++++ PAGE EXCERPT ++++
Likely you have, at one time or another, sniffed the milk and passed it to someone else for final judgment.
Milk spoils when bacteria converts the lactose into glucose and galactose, which can make it smell bad enough to pass on drinking it or even to noticeably curdle. On average, though, milk and most dairy products have a fairly long shelf life, often many days past the indicated ‘sell by’ date, and you can pretty much rely on your nose or your eyes to tell you when it’s past its prime.
But the stuff in your pantry, from paprika to peanut butter, is typically far harder to gauge. When, if ever, are flour or spices past their usefulness? For the most part, ‘best by’ dates on dry foods are not mandatory.
- Dried Spices and Herbs – As long as the lid is on tight, most whole or ground spices, dried leafy herbs and seasonings have a shelf life of up to three years past the expiration date on the bottle. If the color begins to fade, replace it.
++++ SUPPLIED DATA ++++
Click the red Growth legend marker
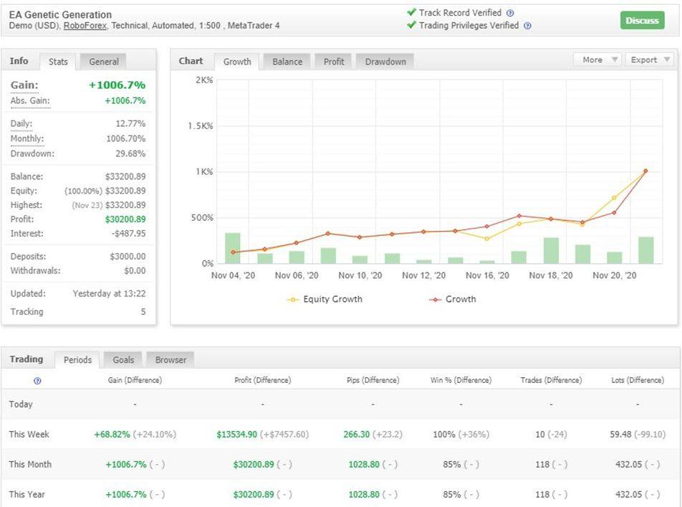Viewport: 682px width, 507px height. click(x=435, y=300)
++++
-- EXERCISES --
- A) In two sentences, what does the passage on food shelf life say?
- B) Answer these from the passage on food shelf life:
(i) When milk spoils, what do bacteria convert lactose into?
(ii) For the most part, are "best by" dates on dry foods mandatory?
(iii) What sign means a dried spice or herb should be replaced?
- C) Could you write a continuation of the passage on food shelf life, starting after its last sentence?
The material has nothing to do with the passage on food shelf life.

-- SET OF ANSWERS --
- A) Milk spoils when bacteria convert lactose into glucose and galactose, but milk and most dairy products often last many days past the "sell by" date, and your nose or eyes can usually tell when they have gone off. Pantry items are far harder to judge, "best by" dates on dry foods are mostly not mandatory, and tightly capped dried spices and herbs can last up to three years past the bottle's expiration date, though they should be replaced once their color fades.

- B)
(i) Glucose and galactose.
(ii) No, for the most part they are not.
(iii) Its color begins to fade.

- C)
- Baking Basics – If you’re not a frequent baker, these can hang around for a while. As a rule, white flour is good for up to a year, while whole wheat flour, because it has more oil in it, should best be used within three months. Baking powder is good for a year or so, and chocolate chips are good for two years, even if they take on a whitish hue.
- Pastas, Legumes and Beans – White rice, dried beans, lentils and popping corn are good indefinitely. Pasta, oats and quinoa will last for three years or so, while bread crumbs and brown rice should be used within six months or be stored in the freezer for future use.
- Canned Goods and Condiments – Unopened containers of barbecue sauce, ketchup, mustard and salsa, as well as jams and jellies stored in the pantry can be stored for up to a year. Mayonnaise should be used within three months. Canned goods, including soups, will be fine for up to two years.